Martyn Paley is an Emeritus Professor of Biomedical Imaging at the University of Sheffield in the Department of Infection, Immunity and Cardiovascular Disease and is also an independent MRI consultant. https://www.sheffield.ac.uk/medicine/people/iicd/martyn-paley He has been involved with Nuclear Magnetic Resonance (NMR) and Magnetic Resonance Imaging and Spectroscopy (MRI/S) since 1973 when he studied Physics as both an undergraduate and postgraduate at Nottingham University, where MRI was initially developed. He then worked in industry for a number of companies in physics and engineering research including Rolls-Royce Aero-Engines (Combustion Engineering), Kodak (Colour Physics) and Picker International (MRI/S) in both the UK and the USA where he helped develop the first generation of commercial MRI scanners during the 1980’s. He left industry for academia in 1991, establishing an MR physics research group at University College London to investigate neurological MRIS as well as the development of interventional MRI. He joined the University of Sheffield in 1997 and has been involved in setting up research from advanced functional MRI to neonatal and in-utero imaging and hyperpolarised gas and fluid enhanced MRI/S. His major research interest is MR physics and engineering and he has designed complete specialised MR scanners including hardware, software and imaging sequences for orthopaedic and neonatal imaging. The Niche orthopaedic and neonatal MRI system which he developed and commercialised internationally was used to scan many babies in the NICU in Sheffield for almost twenty years and is now featured in the new Wellcome Medical Gallery at the National Science Museum in London. This dedicated MRI system received regulatory clearance from the US FDA for extremity and neonatal MRI use in 1996. He has published around 200 peer reviewed papers and 5 patents in the fields of NMR and MRI, including one for the complete specialised MRI system.

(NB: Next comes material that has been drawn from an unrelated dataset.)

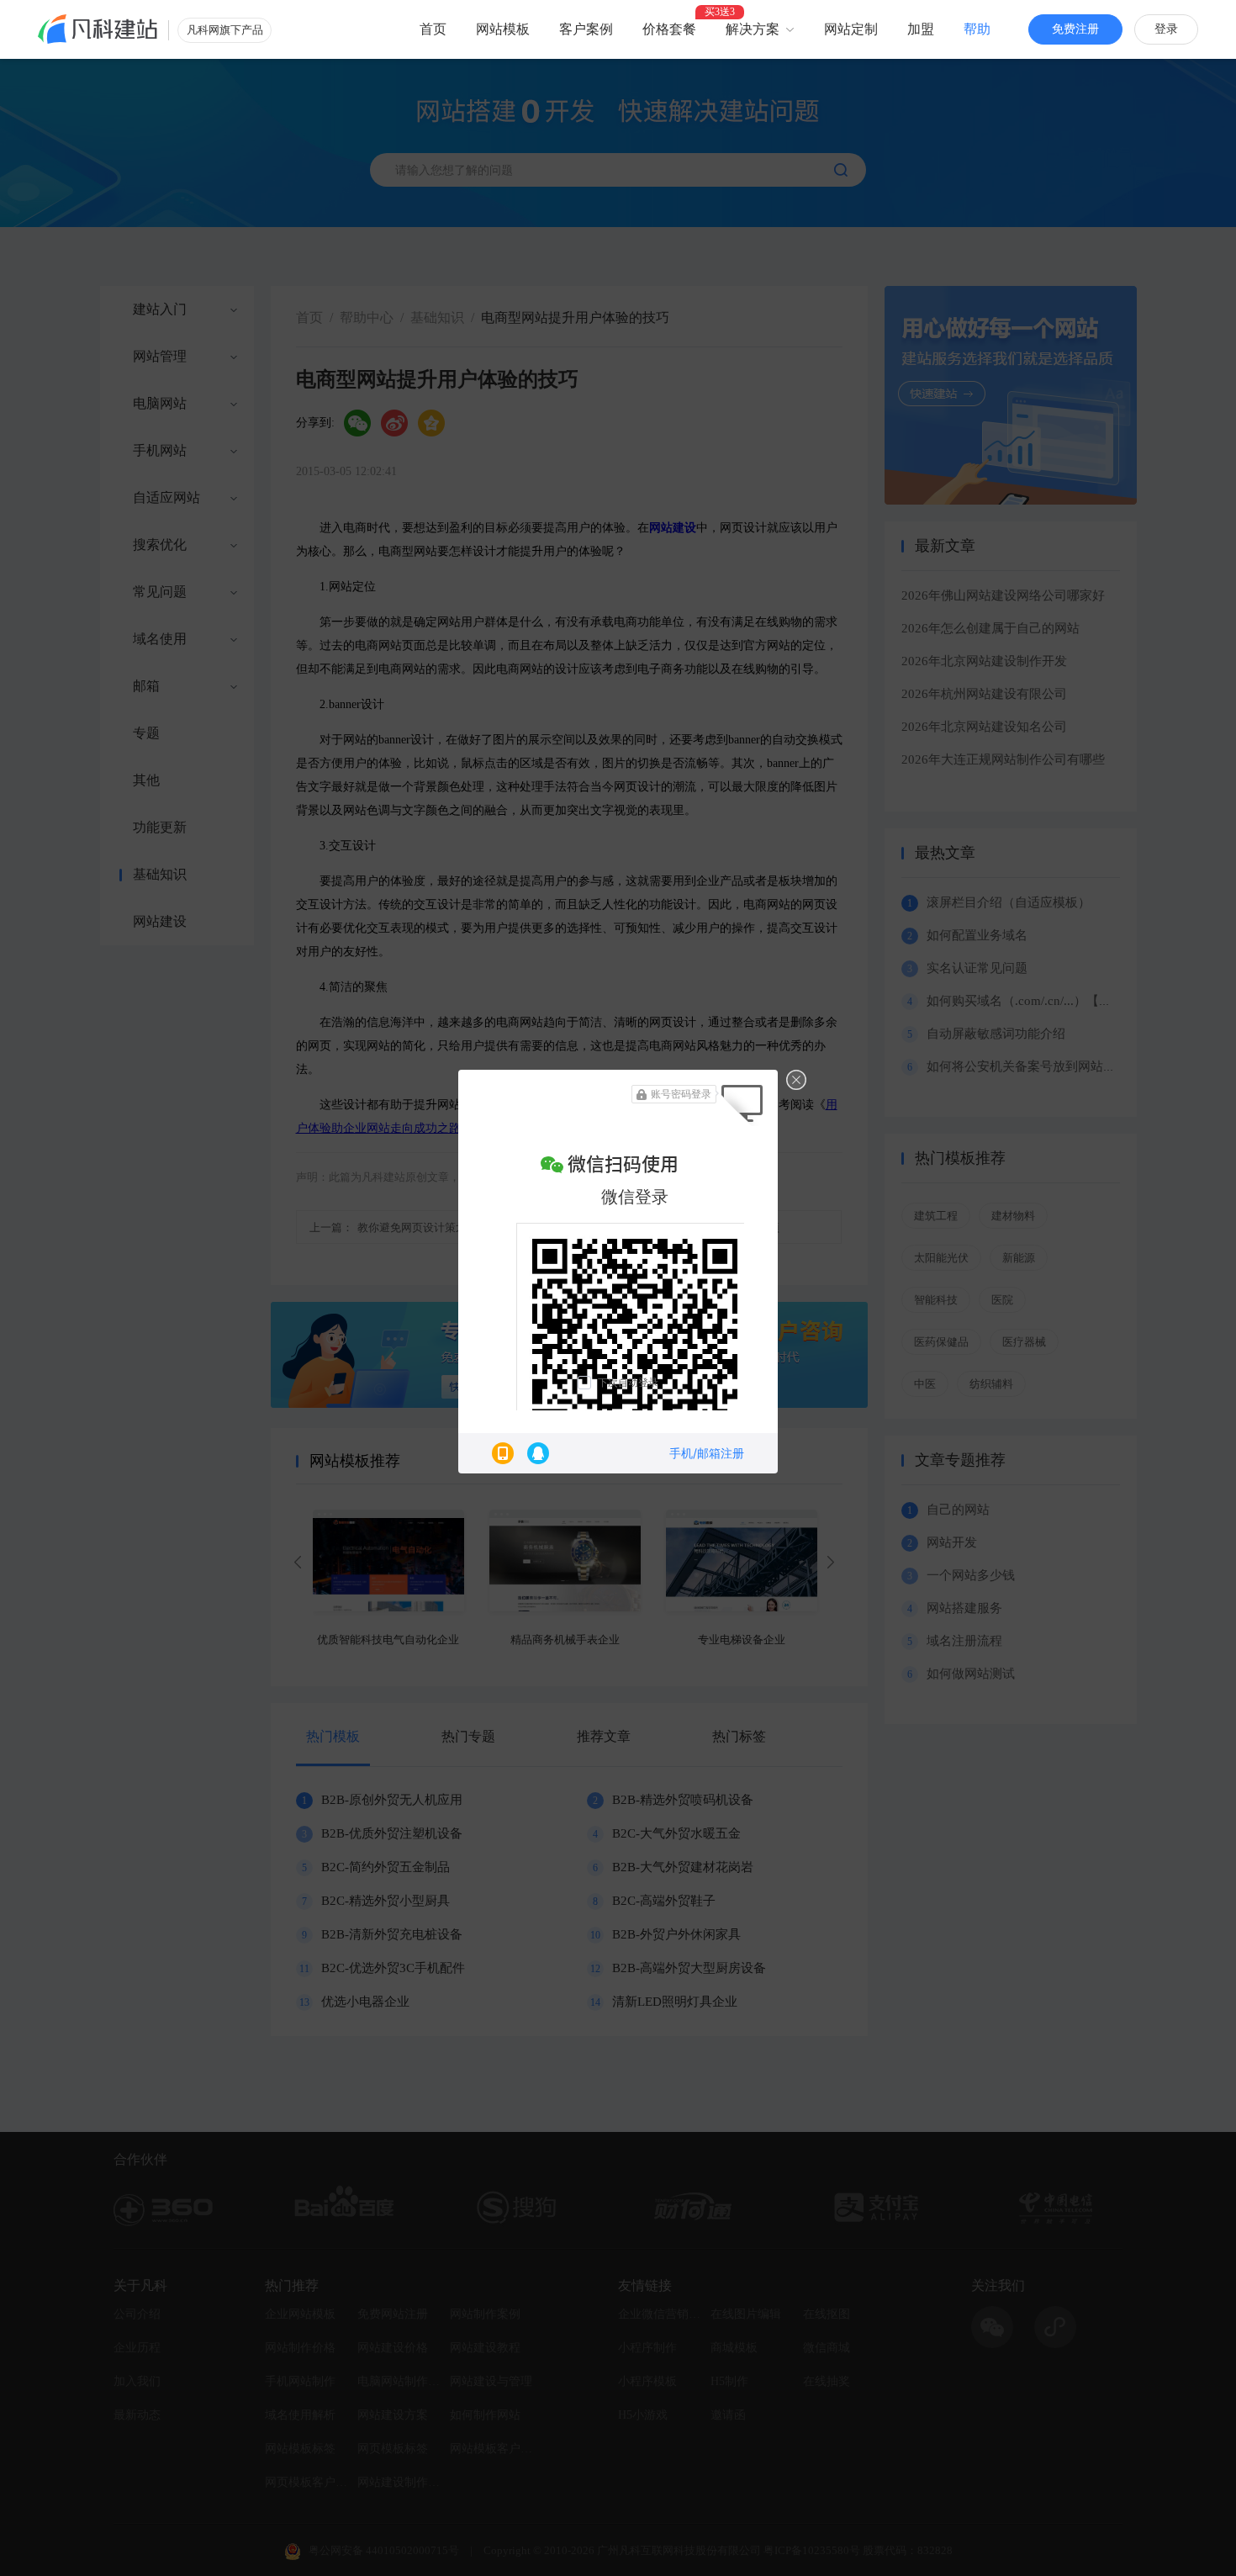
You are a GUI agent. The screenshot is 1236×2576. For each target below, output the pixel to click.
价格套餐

According to Google Scholar, he has over 6500 paper citations, a h-index of 44 and an I10-index of 109.

Yasmin Surani

Yasmin Surani is a PhD student shared between King’s College London and Public Health England. A Natural Scientist by training, Yasmin is now applying her skills and experience to issues surrounding human health. Yasmin has worked with a first aid charity in the past, and has experience volunteering with horses at a local riding school and with people at events. Yasmin joined the Radiological Research Trust in January 2020 to help with admin duties. This means she mans the mailbox, keeps our followers up to date on social media, and coordinates the grant application process.